This paper has copied portions of text from the sources cited below. The lead author, Nasrullah Memon, was found to be solely responsible for the violation. The original text was copied without attribution (including appropriate references to the original author(s) and/or paper title) and without permission.
"Untangling Criminal Networks: A Case Study"
by Jennifer Xu, Hsinchun Chen
Proceedings of the First NSF/NIJ Symposium Intelligence and Security Informatics, ISI, June 2003
"The Exploratory Construction of Database Views"

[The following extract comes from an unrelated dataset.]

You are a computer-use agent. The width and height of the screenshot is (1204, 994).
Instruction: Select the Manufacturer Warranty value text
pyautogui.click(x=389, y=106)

by M.N. Smith, P.J.H. King
Research Report BBKCS, School of Computer Science and Information Systems, Birbeck College, University of London, 2002
Traditionally most of the literature in social network analysis (SNA) has focused on networks of individuals. Although SNA is not conventionally considered as a data mining technique, it is especially suitable for mining a large volume of association data to discover hidden structural patterns in terrorist networks. After September 11 attacks, SNA has increasingly been used to study terrorist networks. As these covert networks share some features with conventional networks, they are harder to identify because they mask their transactions. The most complicating factor is that terrorist networks are often embedded in a much larger population (i.e., adversaries have links with both covert and innocent individuals). Hence, it is desirable to ha- e tools to correctly classify individuals in covert networks so that the resources for isolating them will be used more efficiently. This paper uses centrality measures from complex networks to discuss how to destabilize adversary networks. We propose newly introduced algorithms for constructing hierarchy of the covert networks, so that investigators can view the structure of the ad hoc networks/atypical organizations, in order to destabilize the adversaries. The algorithms are also demonstrated by using publicly available dataset. Moreover we also demonstrate techniques for filtering graphs (networks)/detecting particular cells in adversary networks using a fictitious dataset.